Law Ministry rules in favour of Health Ministry over no-smoking rules, Information and Broadcasting Ministry to follow rules - indiatoday.intoday.in

Rules restricting onscreen smoking scenes - notified by the Ministry of Health - can't be set aside by the Ministry of Information and Broadcasting (I& B).

This has been conveyed by the Law Ministry in response to clarification sought from it, following disagreements between the Health and the Information and Broadcasting ministries over implementation of the rules, which require running of anti-tobacco messages, scrolls and spots in movies with smoking scenes.

The Health Ministry had notified the rules on October 27 under the anti-tobacco Act. Following this, the Information and Broadcasting Ministry issued directives to the Central Board of Film Certification (CBFC) to defer implementation citing "practical difficulties". The matter was then referred to the Law Ministry.

Since the notification has been issued under Section 31 of the Cigarettes and Other Tobacco Products (Prohibition of Advertisement and Regulation of Trade and Commerce, Production, Supply and Distribution) Act 2003, it can only be set aside or stayed by a competent court of law and not by mere administrative instructions or direction, a note by Law Ministry said. The legislation is regarded as 'validly made' and is part of the law of the land until a court decides otherwise. Therefore, all rules are presumed to be valid.
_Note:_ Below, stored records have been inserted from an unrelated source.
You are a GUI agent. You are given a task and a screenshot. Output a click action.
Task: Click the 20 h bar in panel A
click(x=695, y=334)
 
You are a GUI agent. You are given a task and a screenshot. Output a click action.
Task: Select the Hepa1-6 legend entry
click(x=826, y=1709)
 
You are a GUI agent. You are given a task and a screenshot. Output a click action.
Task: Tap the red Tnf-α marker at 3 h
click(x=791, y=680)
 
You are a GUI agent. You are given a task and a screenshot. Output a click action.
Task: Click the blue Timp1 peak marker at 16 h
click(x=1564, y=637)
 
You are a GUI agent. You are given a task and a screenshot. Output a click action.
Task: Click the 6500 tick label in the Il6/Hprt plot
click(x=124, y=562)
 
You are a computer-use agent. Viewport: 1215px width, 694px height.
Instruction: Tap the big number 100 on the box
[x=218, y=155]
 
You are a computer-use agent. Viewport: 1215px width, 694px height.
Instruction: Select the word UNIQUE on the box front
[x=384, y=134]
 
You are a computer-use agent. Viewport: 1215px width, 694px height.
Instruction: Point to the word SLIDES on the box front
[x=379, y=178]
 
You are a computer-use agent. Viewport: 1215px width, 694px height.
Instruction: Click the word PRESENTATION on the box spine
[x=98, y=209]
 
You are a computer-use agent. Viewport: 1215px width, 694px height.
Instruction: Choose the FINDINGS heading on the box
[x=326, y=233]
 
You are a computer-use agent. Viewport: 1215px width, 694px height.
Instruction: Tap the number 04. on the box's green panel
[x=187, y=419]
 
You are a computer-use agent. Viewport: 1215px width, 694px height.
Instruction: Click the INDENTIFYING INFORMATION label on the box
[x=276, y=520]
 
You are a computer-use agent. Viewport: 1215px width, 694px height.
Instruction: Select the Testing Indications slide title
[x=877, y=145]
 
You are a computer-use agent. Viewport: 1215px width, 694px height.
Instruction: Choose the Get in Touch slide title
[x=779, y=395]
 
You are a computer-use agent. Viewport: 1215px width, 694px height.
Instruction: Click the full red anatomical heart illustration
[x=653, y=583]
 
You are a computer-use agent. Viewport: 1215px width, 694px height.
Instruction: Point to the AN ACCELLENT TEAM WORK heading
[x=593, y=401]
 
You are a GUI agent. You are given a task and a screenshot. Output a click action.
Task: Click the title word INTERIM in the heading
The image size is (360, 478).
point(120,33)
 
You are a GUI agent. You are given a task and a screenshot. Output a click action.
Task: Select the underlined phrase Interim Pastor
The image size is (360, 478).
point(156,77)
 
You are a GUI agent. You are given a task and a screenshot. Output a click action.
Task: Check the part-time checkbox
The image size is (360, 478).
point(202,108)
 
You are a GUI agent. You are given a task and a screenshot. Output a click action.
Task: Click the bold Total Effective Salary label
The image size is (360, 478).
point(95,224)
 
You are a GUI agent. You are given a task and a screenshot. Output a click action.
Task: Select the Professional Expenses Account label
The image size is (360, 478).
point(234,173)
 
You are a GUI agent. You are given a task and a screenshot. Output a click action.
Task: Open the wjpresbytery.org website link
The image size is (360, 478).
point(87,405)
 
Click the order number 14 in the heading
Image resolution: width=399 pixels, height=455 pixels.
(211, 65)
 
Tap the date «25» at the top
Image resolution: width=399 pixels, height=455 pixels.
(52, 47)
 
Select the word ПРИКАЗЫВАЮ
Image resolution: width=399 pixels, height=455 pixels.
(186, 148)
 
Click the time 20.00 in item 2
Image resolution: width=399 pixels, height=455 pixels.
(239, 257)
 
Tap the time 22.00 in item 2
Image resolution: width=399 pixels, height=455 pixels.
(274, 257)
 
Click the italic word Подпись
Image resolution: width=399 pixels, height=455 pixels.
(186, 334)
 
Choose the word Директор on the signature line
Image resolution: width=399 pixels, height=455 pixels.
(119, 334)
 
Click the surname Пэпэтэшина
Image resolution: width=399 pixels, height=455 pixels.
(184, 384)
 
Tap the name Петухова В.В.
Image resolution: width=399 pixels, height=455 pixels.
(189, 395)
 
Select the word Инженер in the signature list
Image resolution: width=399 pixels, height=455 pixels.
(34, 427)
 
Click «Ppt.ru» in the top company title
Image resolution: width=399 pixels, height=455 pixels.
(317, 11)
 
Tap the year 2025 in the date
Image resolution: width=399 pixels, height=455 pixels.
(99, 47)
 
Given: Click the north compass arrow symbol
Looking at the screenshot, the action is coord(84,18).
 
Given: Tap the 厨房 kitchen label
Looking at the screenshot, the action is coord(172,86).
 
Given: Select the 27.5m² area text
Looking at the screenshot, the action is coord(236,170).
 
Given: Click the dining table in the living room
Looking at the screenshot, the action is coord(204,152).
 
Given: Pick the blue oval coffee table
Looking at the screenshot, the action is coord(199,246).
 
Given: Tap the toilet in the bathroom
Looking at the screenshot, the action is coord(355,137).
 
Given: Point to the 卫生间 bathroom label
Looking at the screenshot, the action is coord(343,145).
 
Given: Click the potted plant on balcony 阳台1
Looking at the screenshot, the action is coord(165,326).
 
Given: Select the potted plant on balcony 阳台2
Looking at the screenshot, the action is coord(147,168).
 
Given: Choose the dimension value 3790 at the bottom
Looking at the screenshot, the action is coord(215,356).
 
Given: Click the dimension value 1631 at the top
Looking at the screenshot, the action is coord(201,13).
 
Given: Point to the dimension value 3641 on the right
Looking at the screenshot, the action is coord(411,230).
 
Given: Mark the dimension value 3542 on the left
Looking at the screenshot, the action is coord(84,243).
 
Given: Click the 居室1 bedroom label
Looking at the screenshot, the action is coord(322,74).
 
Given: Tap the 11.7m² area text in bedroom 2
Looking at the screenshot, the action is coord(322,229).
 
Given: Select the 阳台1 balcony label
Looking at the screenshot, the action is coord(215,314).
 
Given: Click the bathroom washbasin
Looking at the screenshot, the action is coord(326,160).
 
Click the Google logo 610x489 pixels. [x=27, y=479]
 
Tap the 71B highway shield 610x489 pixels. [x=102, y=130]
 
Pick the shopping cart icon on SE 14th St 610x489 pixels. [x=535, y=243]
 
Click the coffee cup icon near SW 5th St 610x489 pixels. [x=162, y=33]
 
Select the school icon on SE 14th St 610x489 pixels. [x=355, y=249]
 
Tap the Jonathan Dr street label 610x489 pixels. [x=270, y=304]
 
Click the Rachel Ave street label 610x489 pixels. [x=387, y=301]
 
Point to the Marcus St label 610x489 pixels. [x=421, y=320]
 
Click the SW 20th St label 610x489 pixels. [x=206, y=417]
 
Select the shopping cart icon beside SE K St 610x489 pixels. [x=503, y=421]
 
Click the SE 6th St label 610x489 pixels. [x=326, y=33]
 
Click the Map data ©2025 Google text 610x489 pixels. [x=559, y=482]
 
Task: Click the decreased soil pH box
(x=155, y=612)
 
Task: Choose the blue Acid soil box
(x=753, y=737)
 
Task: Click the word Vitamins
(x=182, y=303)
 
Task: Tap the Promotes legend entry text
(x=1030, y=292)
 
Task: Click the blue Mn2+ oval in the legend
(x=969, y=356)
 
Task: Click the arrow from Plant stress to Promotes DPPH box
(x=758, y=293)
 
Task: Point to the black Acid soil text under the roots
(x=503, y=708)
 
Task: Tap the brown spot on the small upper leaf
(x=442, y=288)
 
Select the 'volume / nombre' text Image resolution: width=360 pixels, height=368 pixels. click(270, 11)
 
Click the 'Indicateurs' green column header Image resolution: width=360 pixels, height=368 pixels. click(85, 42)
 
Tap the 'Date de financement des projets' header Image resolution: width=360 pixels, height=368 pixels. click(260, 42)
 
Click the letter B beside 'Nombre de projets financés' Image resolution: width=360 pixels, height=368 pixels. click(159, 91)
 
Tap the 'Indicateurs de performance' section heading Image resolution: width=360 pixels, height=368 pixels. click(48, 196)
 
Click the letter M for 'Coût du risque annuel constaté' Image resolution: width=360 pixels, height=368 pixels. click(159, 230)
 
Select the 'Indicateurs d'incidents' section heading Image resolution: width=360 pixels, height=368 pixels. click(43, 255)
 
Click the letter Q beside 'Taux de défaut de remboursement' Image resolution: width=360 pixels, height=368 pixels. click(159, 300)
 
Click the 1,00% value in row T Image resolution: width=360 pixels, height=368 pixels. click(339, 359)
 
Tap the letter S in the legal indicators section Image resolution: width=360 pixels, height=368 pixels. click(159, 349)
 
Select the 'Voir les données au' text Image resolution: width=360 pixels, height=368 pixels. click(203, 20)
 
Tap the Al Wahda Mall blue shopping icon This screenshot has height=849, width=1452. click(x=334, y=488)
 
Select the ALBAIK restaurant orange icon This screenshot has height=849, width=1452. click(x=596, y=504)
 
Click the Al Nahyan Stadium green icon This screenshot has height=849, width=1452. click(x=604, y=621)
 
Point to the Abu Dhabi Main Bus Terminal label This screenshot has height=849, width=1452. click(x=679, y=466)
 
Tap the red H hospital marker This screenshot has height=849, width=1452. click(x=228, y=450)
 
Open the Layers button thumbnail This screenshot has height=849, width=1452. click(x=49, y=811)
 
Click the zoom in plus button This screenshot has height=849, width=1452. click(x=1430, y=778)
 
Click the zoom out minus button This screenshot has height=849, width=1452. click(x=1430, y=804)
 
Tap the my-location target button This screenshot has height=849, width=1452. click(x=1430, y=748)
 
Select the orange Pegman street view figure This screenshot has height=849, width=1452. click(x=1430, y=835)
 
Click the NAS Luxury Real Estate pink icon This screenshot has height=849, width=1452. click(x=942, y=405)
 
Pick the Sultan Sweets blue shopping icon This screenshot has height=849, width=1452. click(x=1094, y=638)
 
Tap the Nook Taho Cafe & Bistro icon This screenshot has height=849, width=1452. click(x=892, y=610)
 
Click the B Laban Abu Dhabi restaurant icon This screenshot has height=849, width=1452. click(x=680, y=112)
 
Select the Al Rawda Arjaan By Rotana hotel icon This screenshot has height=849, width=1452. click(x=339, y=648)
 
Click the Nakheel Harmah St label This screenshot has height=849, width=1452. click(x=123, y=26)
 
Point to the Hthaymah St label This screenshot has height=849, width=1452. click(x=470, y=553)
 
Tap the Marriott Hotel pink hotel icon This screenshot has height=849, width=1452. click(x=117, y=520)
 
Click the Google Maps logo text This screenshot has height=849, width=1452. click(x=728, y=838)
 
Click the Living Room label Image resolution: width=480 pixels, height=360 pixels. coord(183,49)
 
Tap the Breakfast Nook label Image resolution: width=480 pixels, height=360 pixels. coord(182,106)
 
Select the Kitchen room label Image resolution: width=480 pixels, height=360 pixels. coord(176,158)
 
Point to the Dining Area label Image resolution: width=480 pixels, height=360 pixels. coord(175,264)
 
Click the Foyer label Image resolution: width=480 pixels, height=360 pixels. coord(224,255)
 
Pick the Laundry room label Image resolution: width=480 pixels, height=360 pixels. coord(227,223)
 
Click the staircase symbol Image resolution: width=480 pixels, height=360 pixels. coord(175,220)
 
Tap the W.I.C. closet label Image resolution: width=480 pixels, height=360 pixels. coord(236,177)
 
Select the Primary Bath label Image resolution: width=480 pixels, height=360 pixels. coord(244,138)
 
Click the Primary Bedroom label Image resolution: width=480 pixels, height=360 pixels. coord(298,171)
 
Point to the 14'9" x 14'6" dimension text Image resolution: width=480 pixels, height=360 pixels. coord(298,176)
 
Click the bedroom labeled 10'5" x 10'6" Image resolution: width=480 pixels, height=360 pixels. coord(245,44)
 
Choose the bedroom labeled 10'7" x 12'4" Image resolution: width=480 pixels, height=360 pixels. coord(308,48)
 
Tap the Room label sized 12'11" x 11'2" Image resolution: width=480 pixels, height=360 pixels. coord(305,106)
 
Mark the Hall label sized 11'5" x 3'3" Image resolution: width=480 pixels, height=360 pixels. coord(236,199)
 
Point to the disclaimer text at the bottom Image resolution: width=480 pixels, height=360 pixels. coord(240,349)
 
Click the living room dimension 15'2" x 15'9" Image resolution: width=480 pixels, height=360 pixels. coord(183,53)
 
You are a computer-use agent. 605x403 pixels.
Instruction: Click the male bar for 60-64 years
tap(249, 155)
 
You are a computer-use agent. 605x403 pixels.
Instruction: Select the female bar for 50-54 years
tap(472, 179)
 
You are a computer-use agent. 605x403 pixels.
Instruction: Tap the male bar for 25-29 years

The Health Ministry officials said the two ministries were discussing the matter to reach a solution. The ministry has written to the Ministry of Information and Broadcasting asking it to implement the rules. Health Minister Ghulam Nabi Azad in Parliament said he had also written to CBFC and Advertising Standards Council of India for implementation of the rules and their monitoring.

He said the rules at present were being followed only to a limited extent. The two ministries were trying to minimise practical difficulties faced by the industry to ensure complete implementation of rules.

The two ministries have been at loggerheads over the rules. The Ministry of Information and Broadcasting has been accused of favouring the film industry over the health of people. Earlier, a note sent to the Health Ministry by the Ministry of Information and Broadcasting made it appear that the ministry was never in favour of regulating scenes showing any form of tobacco use in movies.

The Ministry of Information and Broadcasting states that the Health Ministry's decision to come out with a notification was taken despite the I& B ministry's advice to the contrary.